Background. Countervailing anti-inflammatory response and immunosuppression can cause death in late sepsis. Depletion and dysfunction of T cells are critical for developing sepsis-induced immunosuppression. Heme oxygenase-1 (HO-1) has a regulatory effect on differentiation and function of T cells and anti-inflammatory properties. We therefore investigated the immunosuppressive role of HO-1 in sepsis with a focus on its effects on helper T-cell (Th) differentiation and regulatory T cells (Treg).
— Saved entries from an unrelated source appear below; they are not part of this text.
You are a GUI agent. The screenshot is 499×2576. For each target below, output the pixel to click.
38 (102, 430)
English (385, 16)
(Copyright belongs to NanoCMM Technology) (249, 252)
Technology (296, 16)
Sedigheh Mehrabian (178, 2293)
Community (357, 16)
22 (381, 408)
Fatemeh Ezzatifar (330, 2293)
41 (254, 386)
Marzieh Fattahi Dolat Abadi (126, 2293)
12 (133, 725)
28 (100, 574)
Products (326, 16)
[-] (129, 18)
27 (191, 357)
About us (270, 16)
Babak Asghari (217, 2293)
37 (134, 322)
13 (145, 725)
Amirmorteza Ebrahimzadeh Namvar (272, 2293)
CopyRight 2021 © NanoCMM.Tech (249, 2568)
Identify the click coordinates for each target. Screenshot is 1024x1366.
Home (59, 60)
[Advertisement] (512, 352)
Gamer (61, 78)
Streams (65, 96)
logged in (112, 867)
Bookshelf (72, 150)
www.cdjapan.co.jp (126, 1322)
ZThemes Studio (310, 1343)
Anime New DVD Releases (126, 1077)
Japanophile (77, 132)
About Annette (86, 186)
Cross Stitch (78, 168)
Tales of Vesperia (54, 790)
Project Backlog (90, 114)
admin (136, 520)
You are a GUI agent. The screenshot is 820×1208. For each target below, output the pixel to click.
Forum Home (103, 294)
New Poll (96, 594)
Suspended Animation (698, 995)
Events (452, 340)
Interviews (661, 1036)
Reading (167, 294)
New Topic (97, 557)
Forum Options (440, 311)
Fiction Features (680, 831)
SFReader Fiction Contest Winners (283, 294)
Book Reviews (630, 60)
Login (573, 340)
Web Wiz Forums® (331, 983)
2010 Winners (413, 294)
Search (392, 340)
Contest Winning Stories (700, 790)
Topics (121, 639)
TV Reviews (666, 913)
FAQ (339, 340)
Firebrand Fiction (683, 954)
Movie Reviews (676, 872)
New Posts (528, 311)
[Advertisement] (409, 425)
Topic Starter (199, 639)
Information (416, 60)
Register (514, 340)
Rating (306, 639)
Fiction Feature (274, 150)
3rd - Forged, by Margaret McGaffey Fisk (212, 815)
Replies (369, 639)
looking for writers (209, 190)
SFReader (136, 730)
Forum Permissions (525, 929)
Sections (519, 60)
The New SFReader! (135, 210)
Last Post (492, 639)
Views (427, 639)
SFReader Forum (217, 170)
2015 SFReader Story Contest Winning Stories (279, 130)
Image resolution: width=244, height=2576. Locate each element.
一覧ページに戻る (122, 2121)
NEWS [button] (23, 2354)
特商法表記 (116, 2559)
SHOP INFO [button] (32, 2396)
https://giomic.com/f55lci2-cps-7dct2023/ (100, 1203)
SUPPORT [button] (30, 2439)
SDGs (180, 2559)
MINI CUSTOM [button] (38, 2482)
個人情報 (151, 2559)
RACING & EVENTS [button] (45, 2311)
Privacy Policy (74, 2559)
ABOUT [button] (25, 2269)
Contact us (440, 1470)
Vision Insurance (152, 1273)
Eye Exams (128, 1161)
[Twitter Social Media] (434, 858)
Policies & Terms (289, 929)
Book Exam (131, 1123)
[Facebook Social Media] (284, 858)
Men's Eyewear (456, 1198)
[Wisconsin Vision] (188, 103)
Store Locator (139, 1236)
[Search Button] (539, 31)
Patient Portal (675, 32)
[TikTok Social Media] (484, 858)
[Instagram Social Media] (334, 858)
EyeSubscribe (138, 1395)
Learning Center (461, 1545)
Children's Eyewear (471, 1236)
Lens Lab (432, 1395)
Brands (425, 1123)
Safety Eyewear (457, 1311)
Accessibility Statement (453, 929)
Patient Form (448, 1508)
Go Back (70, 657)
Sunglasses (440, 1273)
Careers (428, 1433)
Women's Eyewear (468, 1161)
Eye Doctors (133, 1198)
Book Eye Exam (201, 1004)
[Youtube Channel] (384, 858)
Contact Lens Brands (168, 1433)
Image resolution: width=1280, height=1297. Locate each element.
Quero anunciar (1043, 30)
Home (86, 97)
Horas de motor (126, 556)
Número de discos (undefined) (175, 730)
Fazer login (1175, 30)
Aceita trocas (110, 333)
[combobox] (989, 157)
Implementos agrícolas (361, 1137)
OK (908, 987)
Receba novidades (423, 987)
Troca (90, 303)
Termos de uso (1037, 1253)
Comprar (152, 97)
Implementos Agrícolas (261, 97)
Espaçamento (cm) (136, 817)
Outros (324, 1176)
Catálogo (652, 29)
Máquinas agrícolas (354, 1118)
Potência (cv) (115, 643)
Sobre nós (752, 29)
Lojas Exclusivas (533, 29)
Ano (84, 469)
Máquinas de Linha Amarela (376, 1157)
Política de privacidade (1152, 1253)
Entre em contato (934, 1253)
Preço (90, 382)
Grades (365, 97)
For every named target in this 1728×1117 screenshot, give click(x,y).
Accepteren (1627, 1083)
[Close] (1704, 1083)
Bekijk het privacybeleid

Methods. Sepsis was induced by cecal ligation and puncture (CLP). Mice were intraperitoneally injected with zinc protoporphyrin (ZnPP; 25 mg/kg), an HO-1 inhibitor, or hemin (20 mg/kg), an HO-1 inducer, at 24 and 36 hours post-CLP. Splenocytes were isolated 48 hours post-CLP. Mice were intranasally infected with Pseudomonas aeruginosa 4 days post-CLP as a secondary pneumonia infection model. Results. ZnPP improved survival and bacterial clearance, whereas hemin had the opposite effect in septic mice. CLP induced lymphocyte apoptosis and a proinflammatory Th1 to anti-inflammatory Th2 shift, which was attenuated by ZnPP. ZnPP attenuated the CLP-induced Treg population and protein expression of inhibitory costimulatory molecules. Furthermore, ZnPP improved survival in the secondary pneumonia infection model. Conclusions. Our findings suggest that HO-1 overexpression contributes to sepsis-induced immunosuppression during late phase sepsis by promoting Th2 polarization and Treg function.